WASHINGTON – U.S. Senator Chris Murphy (D-Conn.) demanded on Monday night that Congress take immediate action to block President Trump’s harmful restriction on refugees and immigrants from certain Muslim-majority nations in Africa and the Middle East. Murphy told the story of Milford resident from Syria, Fadi Kassar, whom his office is assisting. Kassar’s wife and two daughters – ages 5 and 8 – were stopped from boarding their flight to the United States as a result of the executive order despite securing refugee status.
“It's our decision whether these two little girls come to the United States or they go back to the war-ravaged home that their father left. It's up to us. It's not up to the President of the United States alone. Democracy allows us – allows for us to make a decision,” said Murphy in his speech. “This is about tens of thousands of refugees who are fleeing persecution and terror and torture…It's up to us.”
Yesterday, Murphy introduced legislation that would reverse President Trump’s dangerous executive order on refugees and immigrants. On Friday, Murphy penned an op-ed in the Huffington Post about the executive order entitled, “How Trump Just Made America Less Safe.”
Key excerpts from Murphy’s floor speech are below:
To watch the following segment of Murphy’s speech, click here:
“We have these incredibly compelling stories of real people who are caught today in the middle of this reckless, ill-thought-out ban. There are 67,000 refugees that are currently in the pipeline to come to this country right now. This isn't about a hundred or 200 or 300 or 400. This is about tens of thousands of refugees who are fleeing persecution and terror and torture.

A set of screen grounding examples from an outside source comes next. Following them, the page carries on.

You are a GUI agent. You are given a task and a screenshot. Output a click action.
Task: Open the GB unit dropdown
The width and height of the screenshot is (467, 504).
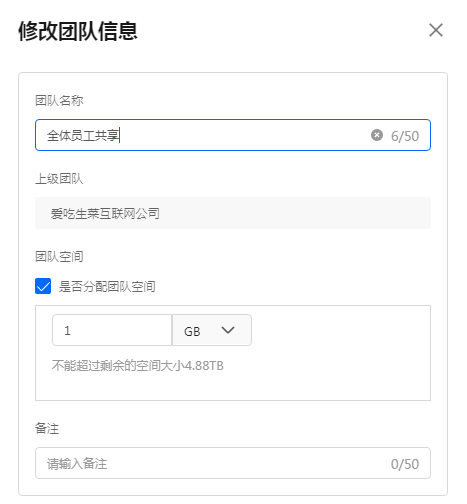(212, 330)
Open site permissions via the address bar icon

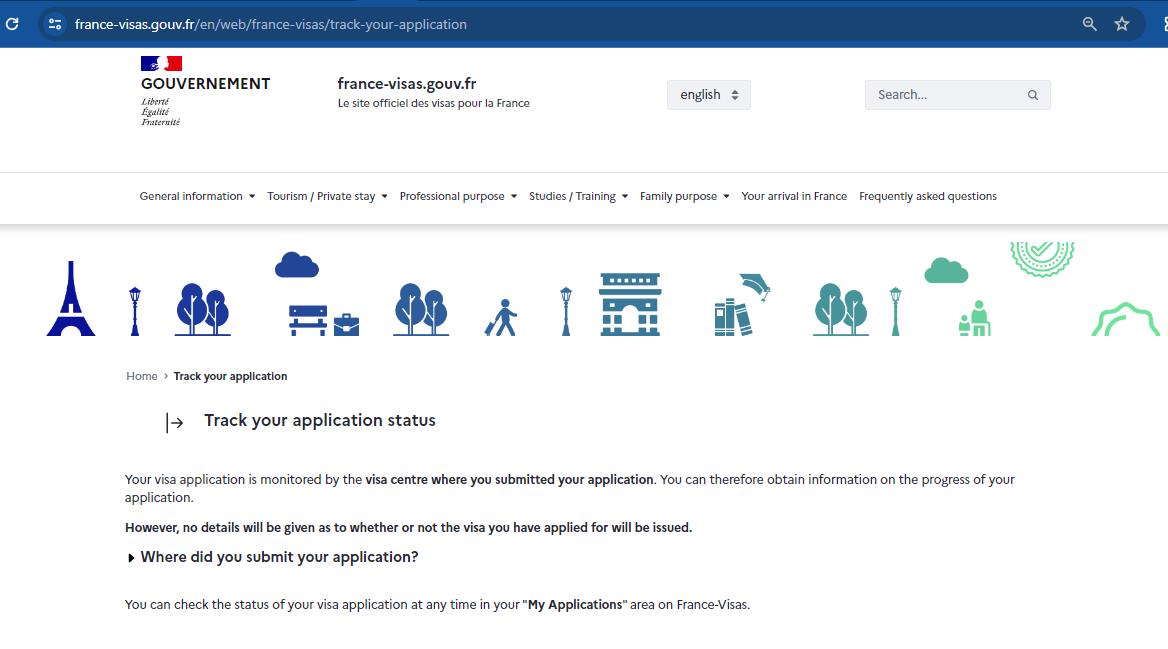click(54, 24)
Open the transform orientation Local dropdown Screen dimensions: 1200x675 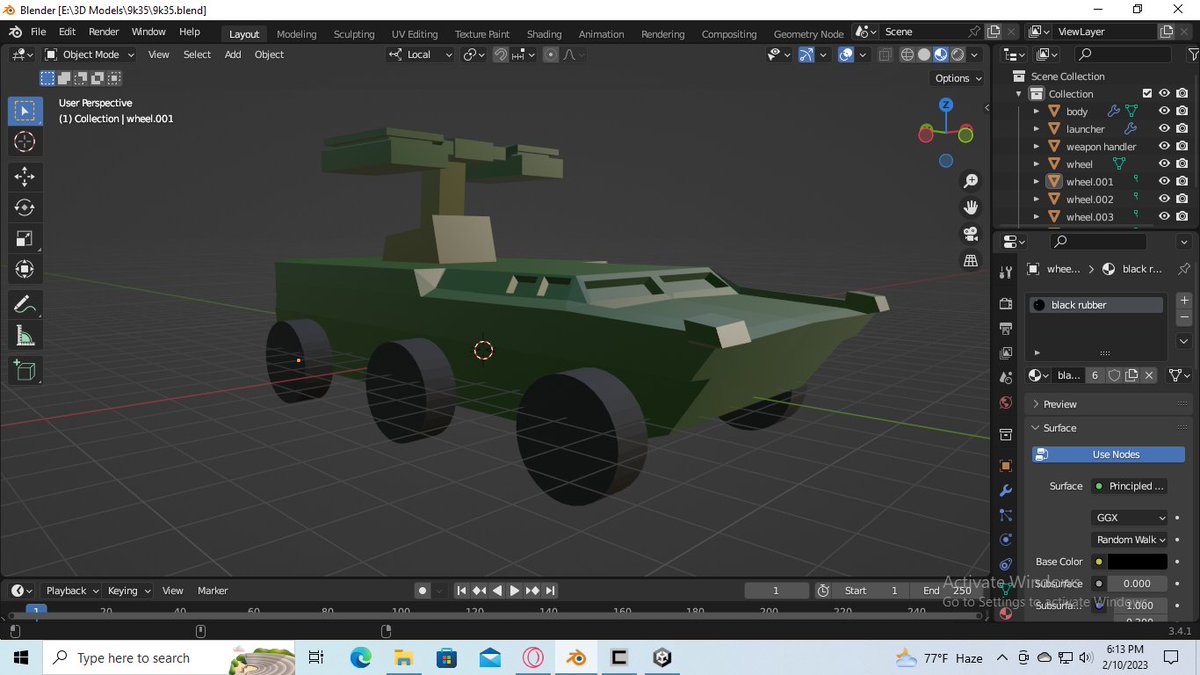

And of course this is about the 230 million Muslims who live in those seven countries who have been told that they are lesser, and frankly every other Muslim in the world who believes that the message is being sent to them as well.
“And so these stories that we tell you – to say that these are the tip of the iceberg isn't even accurate. This is a pinprick.
“Fadi Kassar and his family, here are his two girls, they left Syria in 2011 due to the epic levels of violence that he was sure would kill his two little girls if he didn't leave. His family went to the UAE, the United Arab Emirates, but the way in which it works is if you have a job you can stay but if you don't have a job, you leave. And when he lost his job, they were kicked out.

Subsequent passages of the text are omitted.